La marketplace, connecter des vendeurs à des acheteurs, est le cœur de notre métier. Toutes les 2 secondes une transaction est effectuée sur notre plateforme d’e-commerce. On a aujourd’hui plus de 50 000 vendeurs actifs sur Jumia qui utilisent quotidiennement notre plateforme dans les 14 pays où nous opérons.  Notre site propose plus de 14 millions de produits et il a reçu plus de 550 millions de visites en 2017 avec des pics allant jusqu’à 100 millions durant des campagnes promotionnelles tel que le Black Friday. Le Nigeria est notre plus grand marché, suivi par l’Egypte, le Kenya, la Côte d’Ivoire et le Maroc. En 6 ans enfin, Jumia a créé plus de 3500 emplois directs, au moins autant d’emplois indirect et à aider des milliers de vendeurs à augmenter leurs activités.

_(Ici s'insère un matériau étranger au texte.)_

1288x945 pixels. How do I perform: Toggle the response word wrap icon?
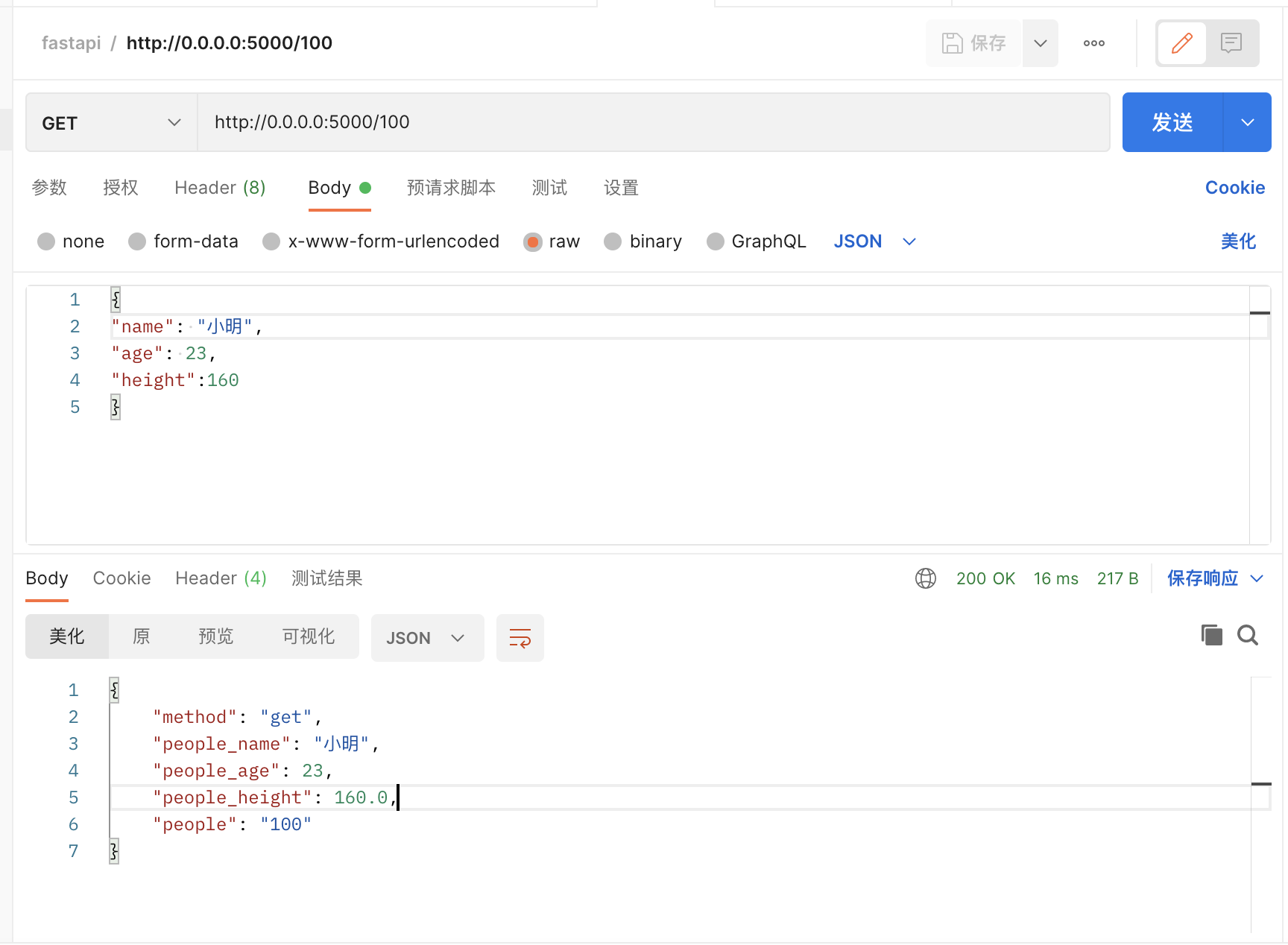tap(520, 638)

On parle de plus de 400 millions d’euros de levés de fonds depuis la création de Jumia. Quels sont vos principaux actionnaires ? Quel est le secret de réussite de ces levées ? 

Jumia a réussi à convaincre des investisseurs internationaux à croire au dynamisme du continent africain. Nous sommes fiers d’avoir réussi à apporter tous ces financements pour développer les infrastructures d’e-commerce et de participer à la nouvelle économie numérique en Afrique. Il y a 6 ans l’e-commerce n’existait pas, aujourd’hui c’est devenu une réalité et nos investisseurs ont confiance en notre projet.  Nos principaux actionnaires sont des géants de la télécommunication présents sur le continent MTN, Orange, Millicom (Tigo) mais aussi des entreprises internationales comme AXA, Goldman Sachs, CDC Group et l’Allemand Rocket Internet, VC et incubateur de start-up digitales dans le monde.

Au-delà du fondateur Rocket Internet et au vu de vos prestigieux actionnaires internationaux, peut-on, finalement, qualifier Jumia de Licorne « Africaine » ou internationale ? 

Jumia est une licorne 100% africaine car c’est une histoire africaine qui a commencé en 2012 à Lagos pour être présent aujourd’hui sur plusieurs pays. L’ensemble de l’activité se trouve sur le continent et 99% de nos collaborateurs basés en Afrique. Cette réussite prouve qu’il est possible d’attirer des investisseurs internationaux en Afrique et de réussir à porter un projet sur plusieurs pays avec une vision claire et sur le long terme. C’est un signe fort pour tous les entrepreneurs qui croient au dynamisme du continent. On espère être des pionniers et montrer le chemin à beaucoup d’autres start-ups africaines.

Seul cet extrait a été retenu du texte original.